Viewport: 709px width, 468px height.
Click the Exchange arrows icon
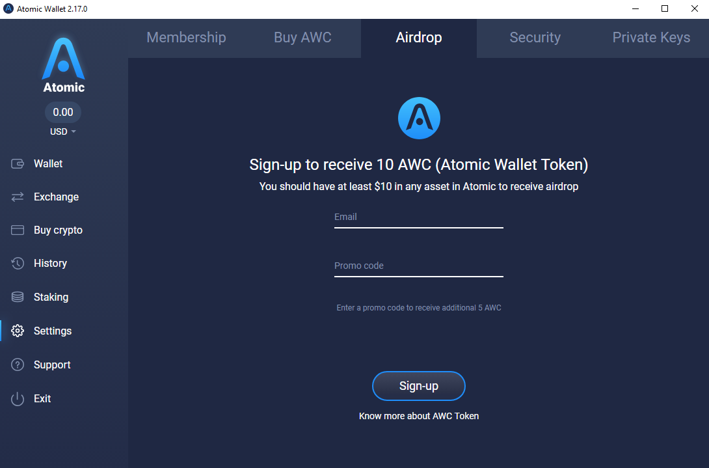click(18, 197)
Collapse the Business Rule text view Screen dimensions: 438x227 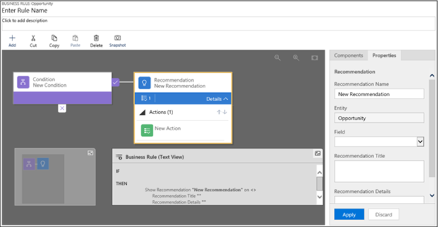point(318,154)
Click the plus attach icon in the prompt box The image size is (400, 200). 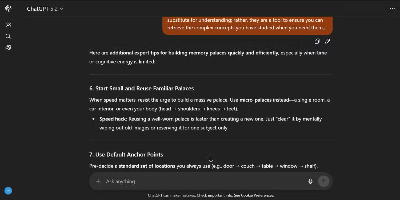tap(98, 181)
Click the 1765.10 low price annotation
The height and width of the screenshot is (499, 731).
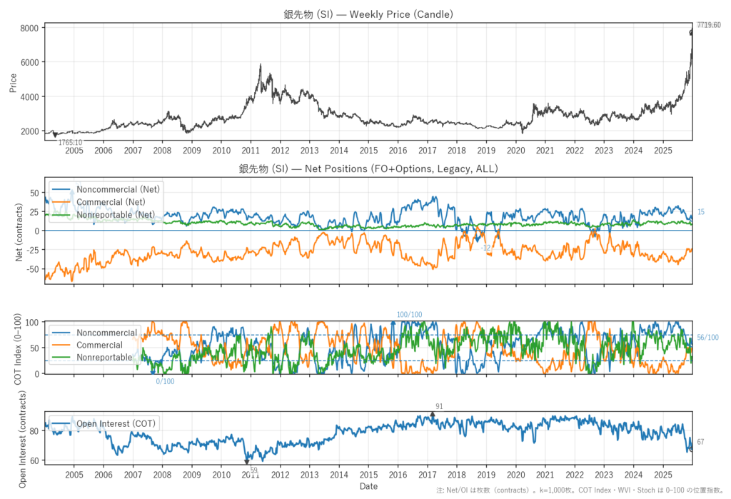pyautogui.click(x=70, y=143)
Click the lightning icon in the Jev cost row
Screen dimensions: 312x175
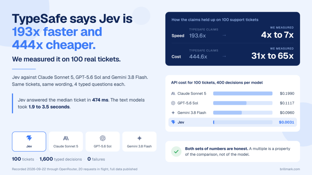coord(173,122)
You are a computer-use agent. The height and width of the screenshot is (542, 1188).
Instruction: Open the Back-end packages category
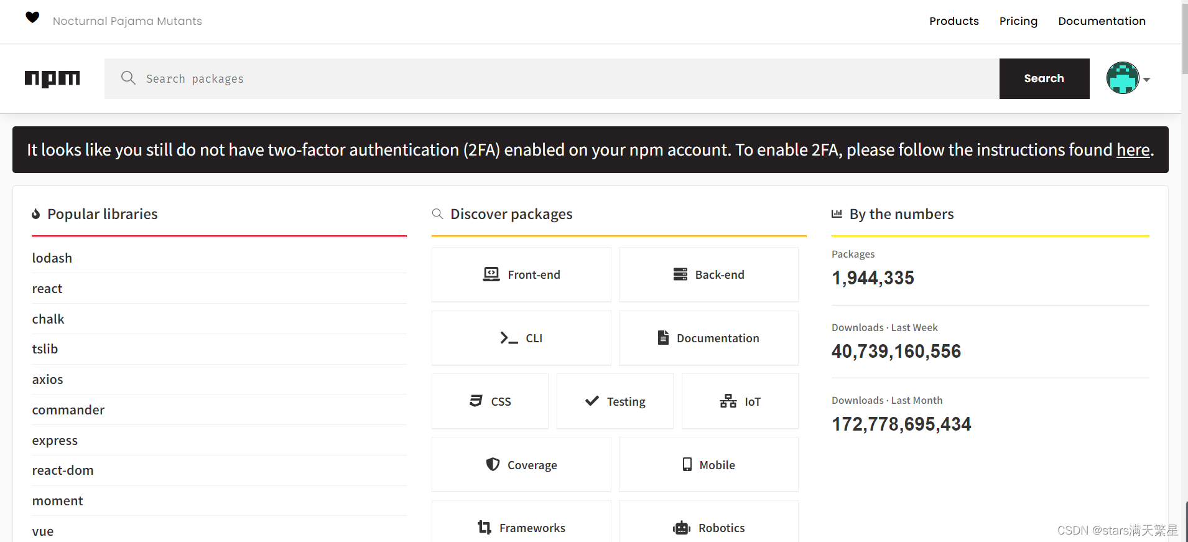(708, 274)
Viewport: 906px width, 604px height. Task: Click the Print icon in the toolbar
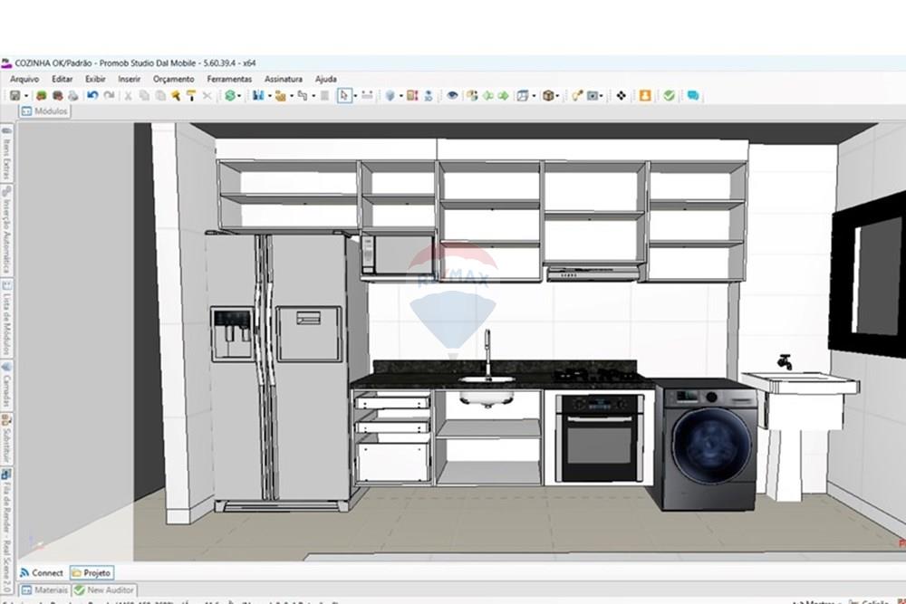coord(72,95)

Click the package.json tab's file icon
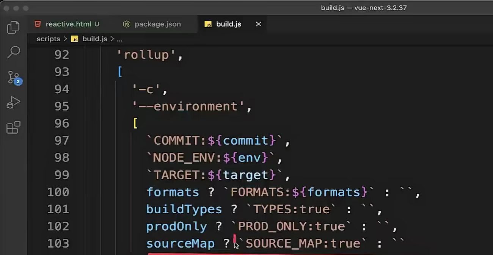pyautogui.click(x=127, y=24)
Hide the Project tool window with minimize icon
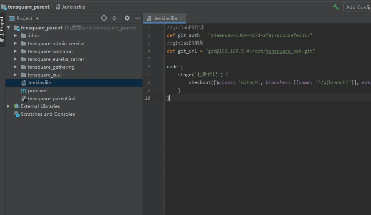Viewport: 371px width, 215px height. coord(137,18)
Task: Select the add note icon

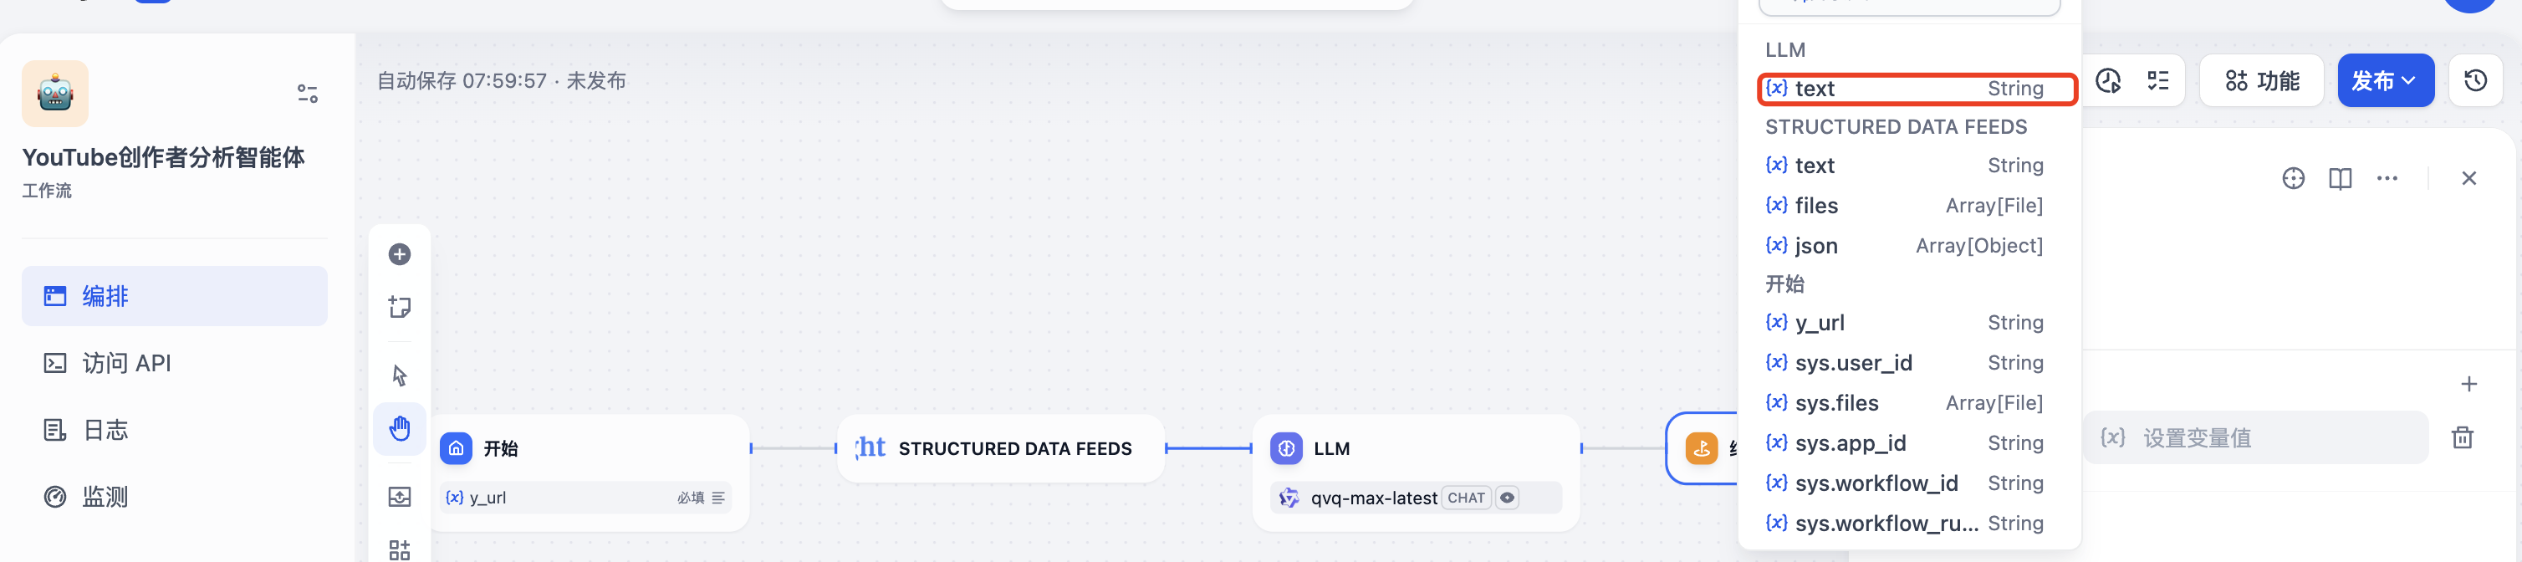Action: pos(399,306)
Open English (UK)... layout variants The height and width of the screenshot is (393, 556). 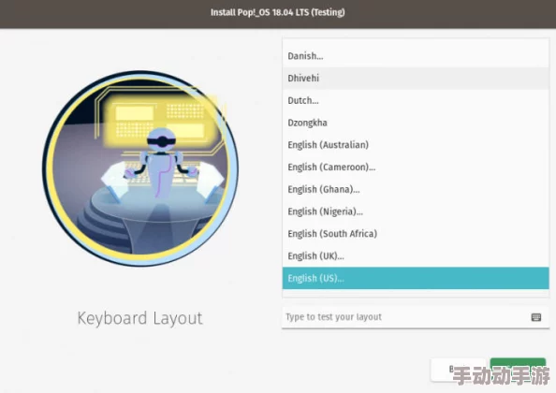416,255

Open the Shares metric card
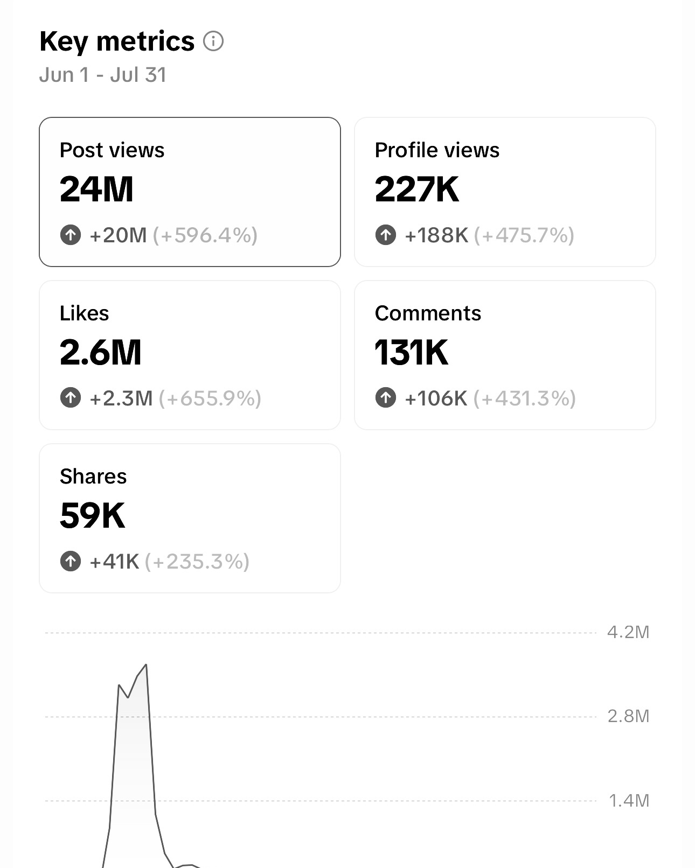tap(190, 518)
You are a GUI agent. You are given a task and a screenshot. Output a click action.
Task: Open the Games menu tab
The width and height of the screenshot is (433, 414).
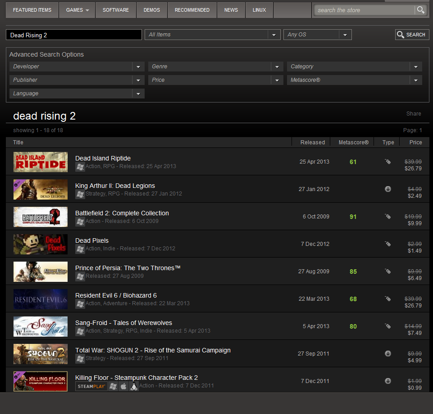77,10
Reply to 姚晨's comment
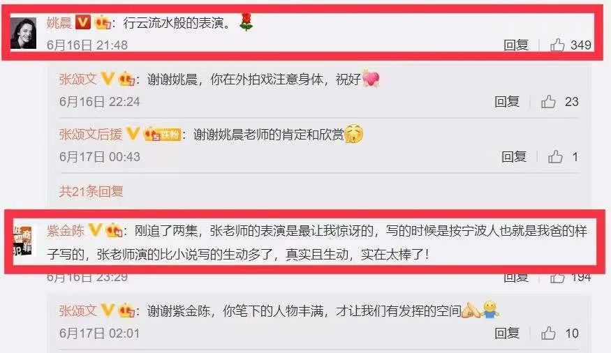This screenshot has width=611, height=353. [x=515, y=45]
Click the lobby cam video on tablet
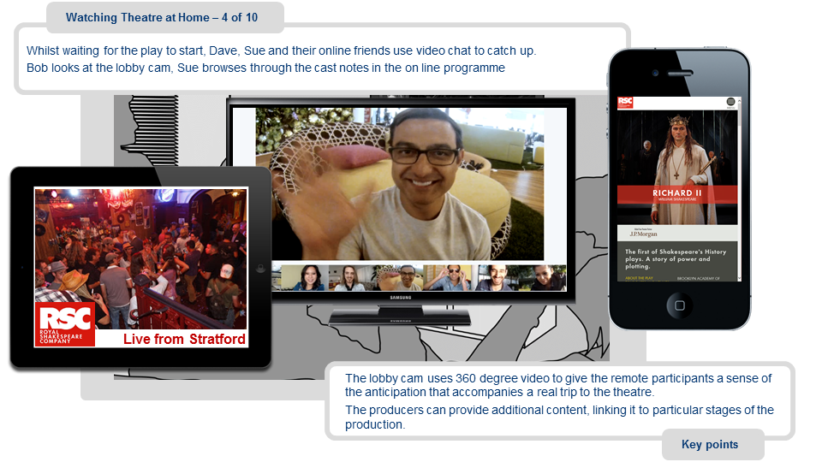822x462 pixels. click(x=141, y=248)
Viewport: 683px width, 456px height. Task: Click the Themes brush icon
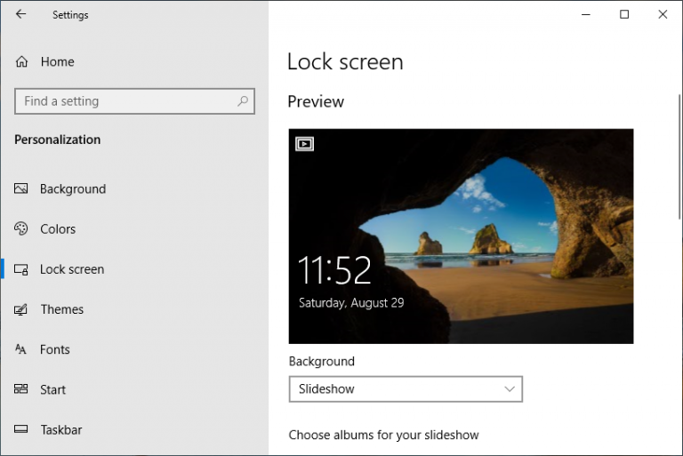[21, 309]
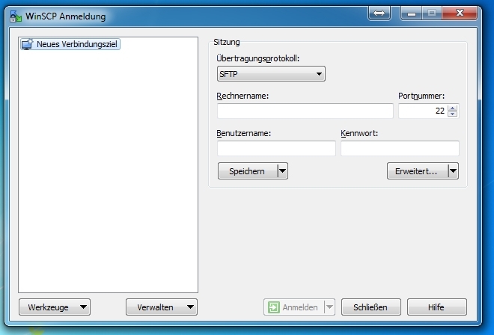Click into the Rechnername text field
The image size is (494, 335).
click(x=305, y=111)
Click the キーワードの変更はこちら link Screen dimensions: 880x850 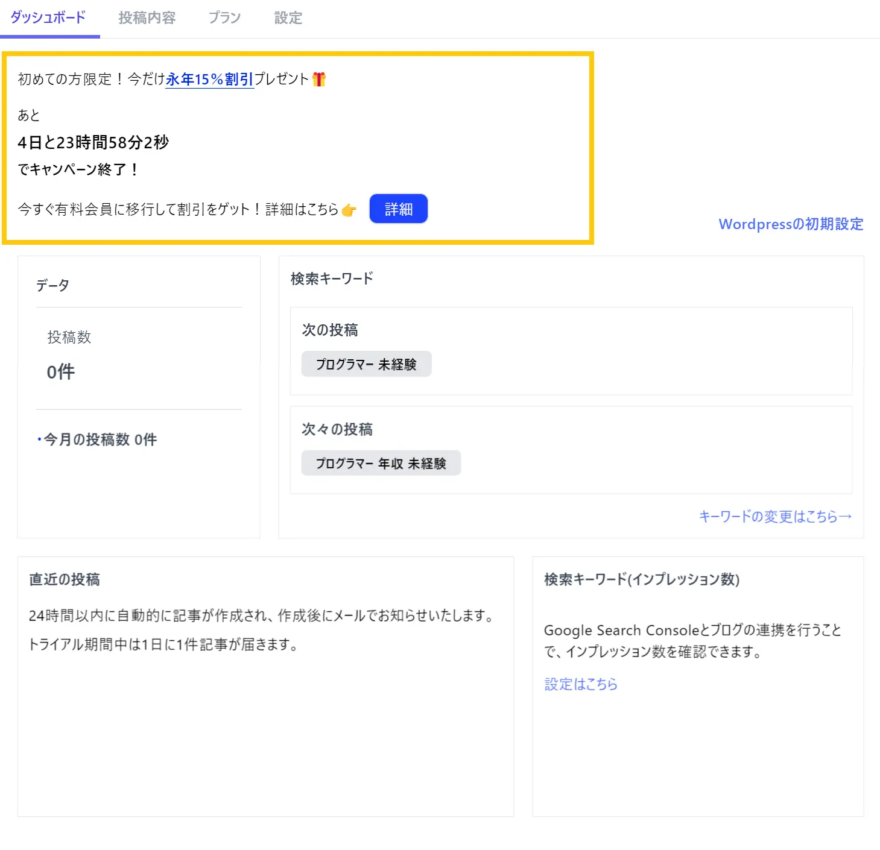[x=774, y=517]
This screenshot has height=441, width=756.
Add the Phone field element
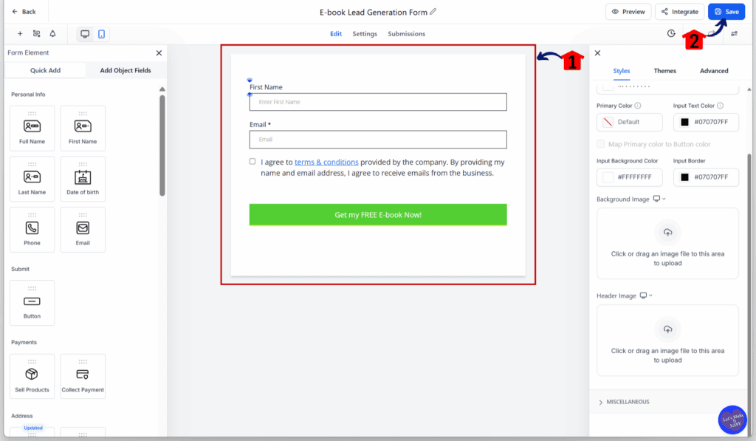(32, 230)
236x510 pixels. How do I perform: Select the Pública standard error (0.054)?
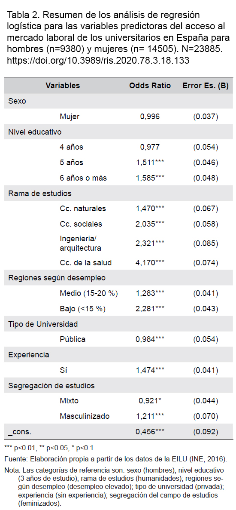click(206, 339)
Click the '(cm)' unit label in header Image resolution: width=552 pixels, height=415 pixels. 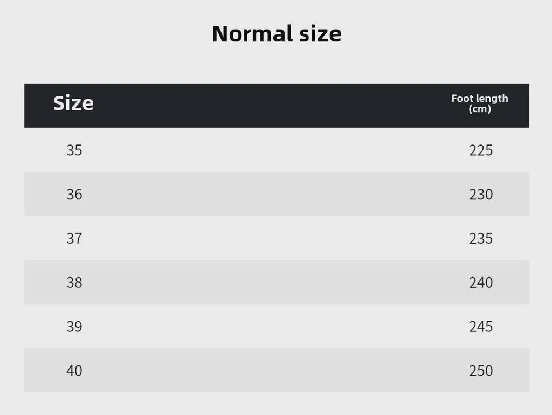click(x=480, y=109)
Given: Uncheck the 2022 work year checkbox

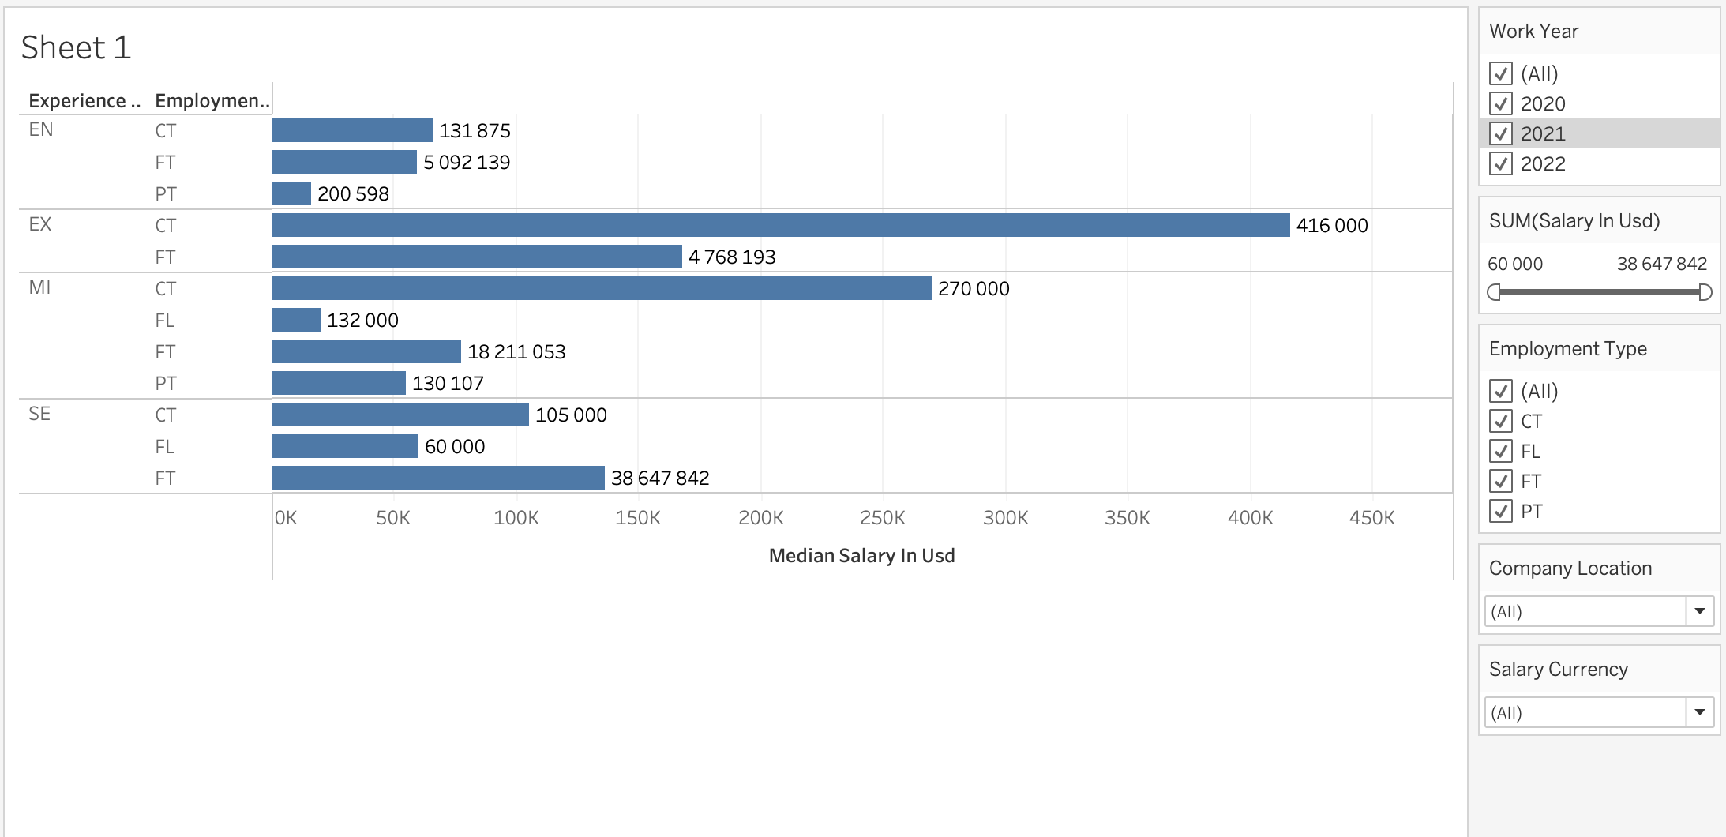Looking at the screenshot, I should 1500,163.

## Problem to solve
Match on "agent" and report each line of the data above that has it.

## Exercise result
You are a computer-use agent. The height and width of the screenshot is (542, 1188).
You are a GUI agent. You are given a task and a screenshot. Output a click action.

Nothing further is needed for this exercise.